ESTRATTO ▸
☆ ☆ ☆ ☆ ☆ ☆ ☆
La Resistenza suscita da sempre una solidarietà transnazionale per chi combatte l’oppressore - THE VISION

Dall’inizio della guerra russa contro l’Ucraina, 20mila cittadini provenienti da 52 Stati diversi si sarebbero fatti avanti per arruolarsi nelle “brigate internazionali” che Kiev vuole costituire per affiancare il suo esercito contro quello russo; la cifra è riportata dal ministro degli Esteri ucraino Dmytro Kuleba e non riferisce quanti siano stati effettivamente ritenuti idonei, ma resta una cifra considerevole, se si pensa che le forze armate del Paese sono costituite da circa 245mila uomini, oltre a 220mila riservisti.
☆ ☆ ☆ ☆ ☆ ☆ ☆
MATERIALE FORNITO ▸
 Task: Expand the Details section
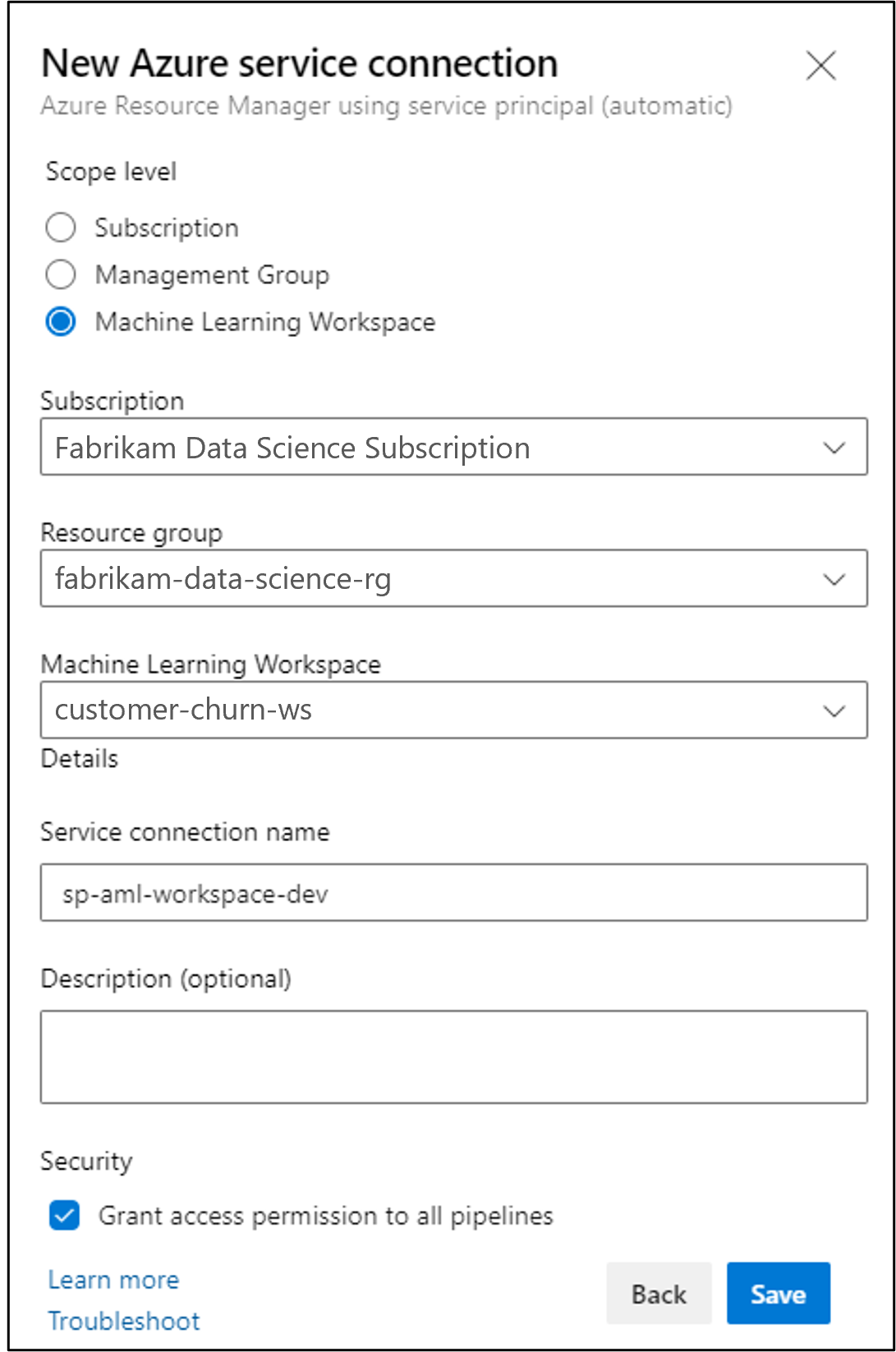(80, 758)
☆ ☆ ☆ ☆ ☆ ☆ ☆
CONSEGNE ▸
A – Rispondi in base all'estratto:
(i) Da quanti Stati diversi provengono i cittadini che si sarebbero fatti avanti per arruolarsi?
(ii) Chi riporta la cifra dei volontari?
(iii) Quanti riservisti si aggiungono agli uomini delle forze armate ucraine?
B – Trascrivi dall'estratto, senza alcuna modifica, tutto il passo che va da "Dall’inizio della guerra" giù fino a "a 220mila riservisti.".

ELENCO RISPOSTE ▸
A –
(i) Da 52 Stati.
(ii) Il ministro degli Esteri ucraino Dmytro Kuleba.
(iii) 220mila.

B –
Dall’inizio della guerra russa contro l’Ucraina, 20mila cittadini provenienti da 52 Stati diversi si sarebbero fatti avanti per arruolarsi nelle “brigate internazionali” che Kiev vuole costituire per affiancare il suo esercito contro quello russo; la cifra è riportata dal ministro degli Esteri ucraino Dmytro Kuleba e non riferisce quanti siano stati effettivamente ritenuti idonei, ma resta una cifra considerevole, se si pensa che le forze armate del Paese sono costituite da circa 245mila uomini, oltre a 220mila riservisti.